Ce devait être tout un « thrill » pour des hommes de défi comme les Tanguay et lui de vivre tout ça intensément dans ce fameux mois? Avons-nous demandé à André Jolicoeur, qui répond : « Le « thrill », il a duré 21 ans. »

Michel Tremblay

André Jolicoeur ajoute le nom de Michel Tremblay à ceux nommés ci-haut. « Pendant tout ce temps, Michel a été un complice de tous les instants. On ne s’est pas vus depuis longtemps mais dès que je pense à lui, ce ne sont que de bons souvenirs qui viennent à mon esprit. Je le salue amicalement. Il a joué un rôle très important. Il a insisté auprès du conseil municipal pour que la résolution appuyant notre entente soit adoptée unanimement. Il voulait que ça marche et que ça marche droit. »

La facture aux visiteurs

Au sujet de Michel Tremblay, ce dernier a rappelé dans ses mémoires que lors de l’une des premières réunions avec le clan Jolicoeur-Tanguay, un dimanche matin, la réunion s’étirant, il voyait venir l’heure du dîner, mais voulait poursuivre l’effort de travail.

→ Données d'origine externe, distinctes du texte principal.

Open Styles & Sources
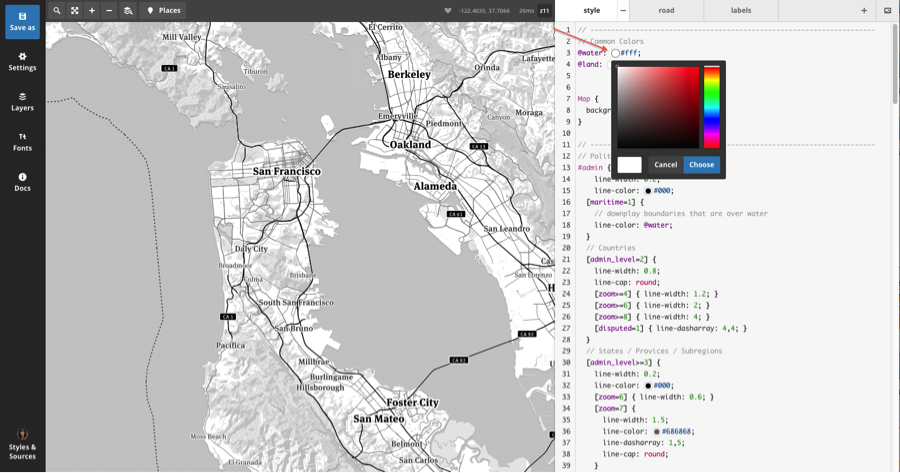The height and width of the screenshot is (473, 900). coord(22,446)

Monsieur Tremblay avait le souci de sauvegarder l’intérêt des contribuables et il fit comprendre gentiment à ses visiteurs qu’un effort pour « payer le lunch », serait le bienvenu, puisque la réunion se tenait à leur demande.

Une demande à laquelle les visiteurs ne voyaient aucun inconvénient! Ce fut une commande de poulet dont la facture aurait été assumée par Jacques Tanguay. Un souvenir que confirme André Jolicoeur et qui en rit.

100 fois plus!!!

Il ne peut pas y avoir que de bons moments et il y a eu quelques événements malheureux aussi dans l’histoire de l’Équipe de toute une région, que nous n’évoquerons pas ici, mais André Jolicoeur n’hésite pas à dire : « Pour chaque mauvais souvenir, il y a 100 bons souvenirs! »

Et toutes ces rencontres qui constituent l’essence de la Vie, pourrions-nous ajouter.